Sebagian besar masyarakat Indonesia mungkin sudah pernah mendengar istilah materialisme. Ntah dalam hal mengetahui istilahnya saja atau mungkin memahami secara mendalam tentang segala aspek hingga tetek bengek, yang terkandung dalam paham (materialisme). Dilingkup akademik misalnya,  terdapat buku-buku yang dilabeli (buku kiri) beredar, yang lambat laun, kini semakin digandrungi oleh kalangan Mahasiswa.

Dampaknya, tentu akan membuat mereka semakin mengenal tokoh-tokoh yang mempopulerkan dan membahas secara gamblang tentang konsepsi (materialisme) pada tataran tukang ilmiah, dengan dibuktikan data-data kajian-kajian empiris.

Namun disisi lain, ada juga yang menyaplirkan pemahaman materialisme, bahkan sebagian dari mereka sangat anti dengan paham yang bernama (materialisme). Kemudian, terjadilah kesalapahaman yang muncul,  terkesan seakan-akan (materialisme) itu bagian dari paham yang puncaknya adalah anti  pada Tuhan (immaterial).

"Karena Tuhan bukan perihal yang bisa diimaterialkan, dalam artian “Tuhan tidak Logis”, karena tidak nampak oleh panca atau penglihatan yang masuk akal sehingga diragukan sebuah kebenarannya."

Dalam kaitan perihal di atas, jika dikaitkan dengan konteks, masyarakat awam yang menilai bahwa hal yang demikian bahaya untuk dipelajari, padahal belajar dengan meyakini adalah dua suku kata yang sangat berbeda.

Paham (materialisme) meyakini  tentang suatu kebenaran jika kebenaran tersebut nampak, atau bisa direalitaskan secara kasat mata, yang dapat dirasakan oleh (panca indera) secara langsung.
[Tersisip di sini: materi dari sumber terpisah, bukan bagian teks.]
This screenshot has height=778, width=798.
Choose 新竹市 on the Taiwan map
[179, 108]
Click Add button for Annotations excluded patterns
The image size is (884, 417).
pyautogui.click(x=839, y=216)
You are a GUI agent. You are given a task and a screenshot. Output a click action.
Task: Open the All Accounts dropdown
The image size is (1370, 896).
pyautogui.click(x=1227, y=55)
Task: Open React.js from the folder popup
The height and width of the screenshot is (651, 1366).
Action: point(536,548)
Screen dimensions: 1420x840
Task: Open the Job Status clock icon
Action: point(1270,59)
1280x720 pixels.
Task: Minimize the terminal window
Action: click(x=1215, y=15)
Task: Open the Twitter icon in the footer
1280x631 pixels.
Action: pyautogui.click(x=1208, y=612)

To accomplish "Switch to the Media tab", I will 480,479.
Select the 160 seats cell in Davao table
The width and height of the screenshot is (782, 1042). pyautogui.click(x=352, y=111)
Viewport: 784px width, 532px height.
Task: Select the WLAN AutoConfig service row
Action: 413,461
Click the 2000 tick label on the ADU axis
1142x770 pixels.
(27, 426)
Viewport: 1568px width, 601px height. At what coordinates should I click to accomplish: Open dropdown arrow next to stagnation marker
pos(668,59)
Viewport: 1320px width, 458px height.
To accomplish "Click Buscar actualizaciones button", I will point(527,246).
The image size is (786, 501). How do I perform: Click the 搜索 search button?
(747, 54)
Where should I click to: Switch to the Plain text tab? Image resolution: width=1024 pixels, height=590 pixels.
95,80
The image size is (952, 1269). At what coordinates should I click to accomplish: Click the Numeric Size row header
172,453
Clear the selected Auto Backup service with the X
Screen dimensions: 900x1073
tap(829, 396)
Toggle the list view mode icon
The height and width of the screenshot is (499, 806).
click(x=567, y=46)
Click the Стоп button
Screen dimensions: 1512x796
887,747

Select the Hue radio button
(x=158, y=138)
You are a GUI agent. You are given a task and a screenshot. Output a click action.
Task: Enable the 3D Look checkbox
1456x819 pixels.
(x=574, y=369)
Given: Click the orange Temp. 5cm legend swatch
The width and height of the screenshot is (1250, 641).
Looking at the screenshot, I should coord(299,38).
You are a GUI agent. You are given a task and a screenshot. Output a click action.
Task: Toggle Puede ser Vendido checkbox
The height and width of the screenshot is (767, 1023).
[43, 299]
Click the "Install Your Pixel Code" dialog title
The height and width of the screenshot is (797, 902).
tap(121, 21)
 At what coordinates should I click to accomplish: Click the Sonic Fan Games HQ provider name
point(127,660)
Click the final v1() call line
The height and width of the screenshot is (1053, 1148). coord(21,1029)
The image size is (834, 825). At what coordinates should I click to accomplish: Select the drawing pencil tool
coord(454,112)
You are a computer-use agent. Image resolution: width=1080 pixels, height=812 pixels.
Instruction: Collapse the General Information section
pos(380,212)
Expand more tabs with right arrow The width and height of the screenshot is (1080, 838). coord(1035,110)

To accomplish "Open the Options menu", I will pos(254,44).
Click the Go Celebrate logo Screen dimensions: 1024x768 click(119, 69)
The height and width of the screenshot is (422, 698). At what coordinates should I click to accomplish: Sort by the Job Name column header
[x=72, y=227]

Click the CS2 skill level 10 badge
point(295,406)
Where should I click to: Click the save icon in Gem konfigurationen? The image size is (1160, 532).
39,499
Di sini yang menjadi duduk perkara untuk didiskusikan bersama-sama, baik secara subjektif penulis ataupun sumbangsih pendapat dari pembacanya agar tetap hidup khazanah berpikir sebagai mahluk yang berbeda dengan mahluk yang lainnya.

Secara harfiah kata materialisme berasal dari kata “materi” dan “isme”. Feurbach dan Epicorus, memahami (materi) sebagai “Benda” atau segala sesuatu yang tampak. Sedangkan “Isme”, penekananya lebih pada pengusung paham atau pandangan.

Secara umum (materialisme) merupakan pandangan hidup yang mencari dasar segala sesuatu yang mengatasi alam indera (kenyataan) dengan mengesampingkan sesuatu diluar alam indera (tidak nyata).

Jadi, ketika membahas konsep materialisme, jangan selalu  dibenturkan dengan wujud Tuhan, setan, surga, neraka, dan mengenai takdir  yang akan kita banyak urai dalam tulisan ini, tentunya para tokoh (materialis) belum bisa menyakini tentang suatu kebenarannya.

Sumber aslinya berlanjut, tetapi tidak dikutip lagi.